左:朱亞萍獨自照顧剛出生的女兒 右:長大後的梓玥
我叫朱亞萍,今年32歲。因為當年未婚先孕,我在我們村很「出名」。
我的女兒叫朱梓玥,今年3歲了。有她在的日子,總是充滿歡樂。回想起生下她後獨自在出租房裡坐月子的情形,我的心裡不免泛起一陣酸楚,但從未覺得委屈。
圖為朱亞萍和老公的合照
我很感謝我的朋友們,是他們幫我渡過了那一個月難關。
天下父母心,畢竟是自己的親骨肉,父母終究是心疼自己的女兒,看到我一個人獨自拉扯著孩子,又沒有一分錢的收入,二老接納了我和梓玥。後來在同學的介紹下,一個忠厚淳樸的男人出現了,給了我和梓玥一個家,我終於找到了自己的真愛。可正當我以為日子會越來越好時,意外發生了。
梓玥燙傷前後
今年中秋節,我和愛人帶著梓玥還有6個月大的小女兒回了娘家。一家人難得過個團圓中秋,孩子姥姥特意買了新高壓鍋,燉了滿滿一鍋排骨海帶。
梓玥一向聽話,我們平時也都不讓她脫離視線,可就在那麼一小會兒,我去了衛生間,母親專心照顧著因為見到陌生人而啼哭的小寶,丈夫在維修父母房間壞了的電燈,父親給丈夫扶著梯子幫忙。突然一聲悽慘的哭叫從廚房傳出來,誰也沒有注意到就在大人們各自忙碌時小梓玥一個人偷跑到了廚房,一高壓鍋滾燙的排骨湯被打翻,小梓玥被從頭澆到後背。
我們一起衝到廚房,小梓玥臉上脖子上頓時鼓起了白色透明的大水泡,我哭得不能自己,孩子哪有錯,發生意外都是大人的錯!鎮醫院的醫生建議我們趕緊到大醫院,我們馬不停蹄地去了武漢第三人民醫院。
路程3小時,我們只能用浸了涼水的毛巾給孩子降溫,到達醫院時,孩子燙傷的部位已經發白。
「頭面頸軀幹臀部右上肢燙傷面積達20%,深Ⅱ度、Ⅲ度,你們大人怎麼搞的!」看著昏迷的梓玥,醫生心疼地說。
第二天,醫生為梓玥做了清創處理,緊接著進行了植皮手術。可過了幾天後發現,植上去的人工皮沒有吸收,裡面還是濕噠噠的,幾千元買的人工皮就這樣糟蹋了。
沒辦法,只能取下,等待做自體植皮的時機。
換藥是梓玥每天最痛苦的時刻,聽到孩子撕心裂肺的哭聲,我多希望躺在病床上的是我!
朱亞萍給女兒塗抹藥膏
圖為朱亞萍老公
梓玥1歲半時,我遇到了現在的愛人,所以梓玥一直以為這就是她的親生父親,而愛人對梓玥也視若己出疼愛有加,梓玥特別粘爸爸,燙傷之後一直哭著要爸爸。
可是醫院的花銷太高了,我們之前一點積蓄也沒有,孩子治療的錢全是借的。
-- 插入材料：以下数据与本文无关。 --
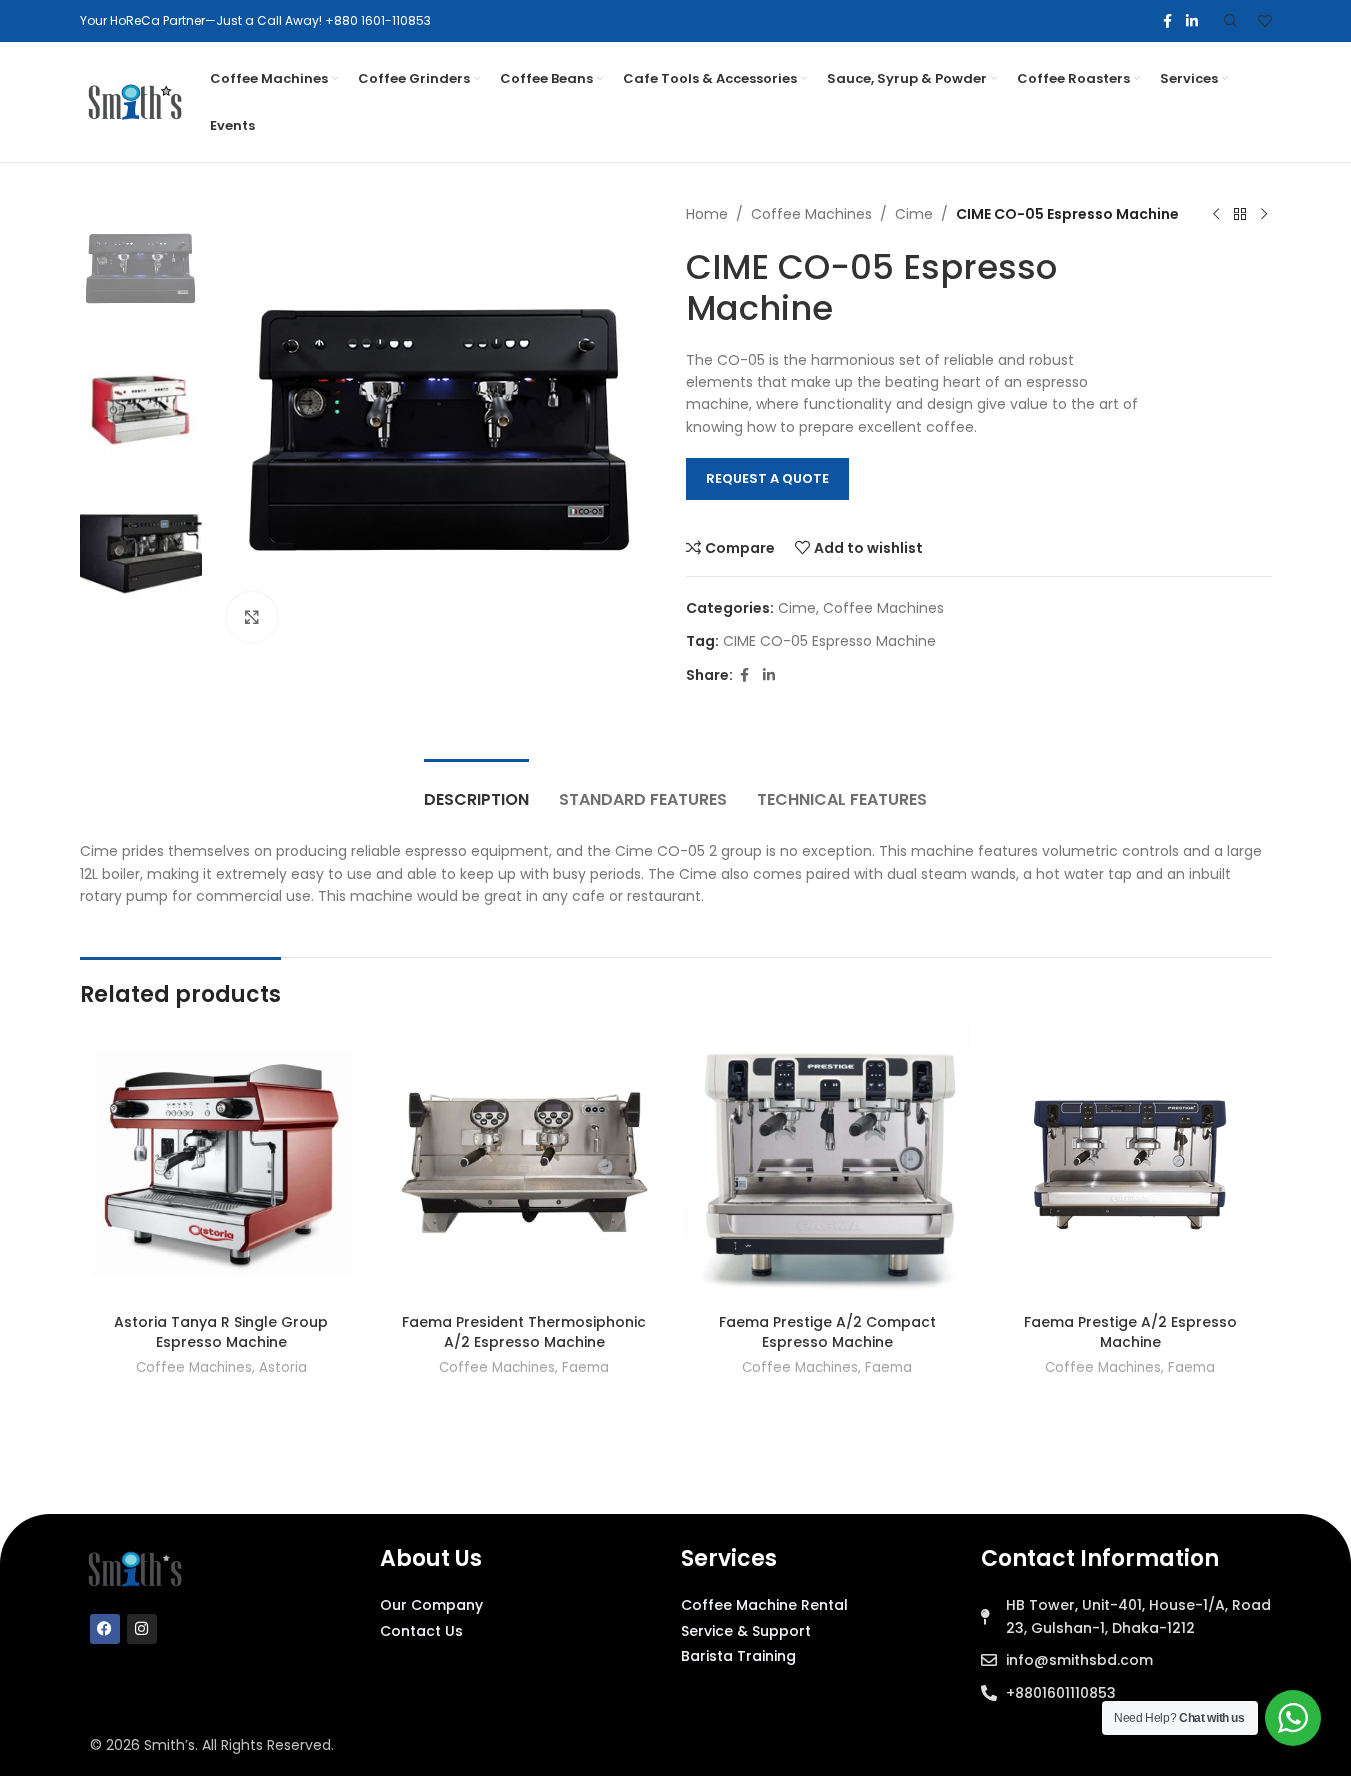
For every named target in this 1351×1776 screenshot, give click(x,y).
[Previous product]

梓玥的情況穩定後,愛人就去了孝感做油漆工,但心裡卻放不下梓玥,每天晚上都和我電話,了解孩子的情況。
「不是你親生的,你可以不管的。」我哭著和他說。
「你要再這樣說我真的生氣了,梓玥就是我的女兒,我有兩個女兒!不怕,咱們慢慢來,我再去借錢,只要我在,一定能還清。」
我很感謝我的愛人,他是個勤勞、善良、溫暖的人。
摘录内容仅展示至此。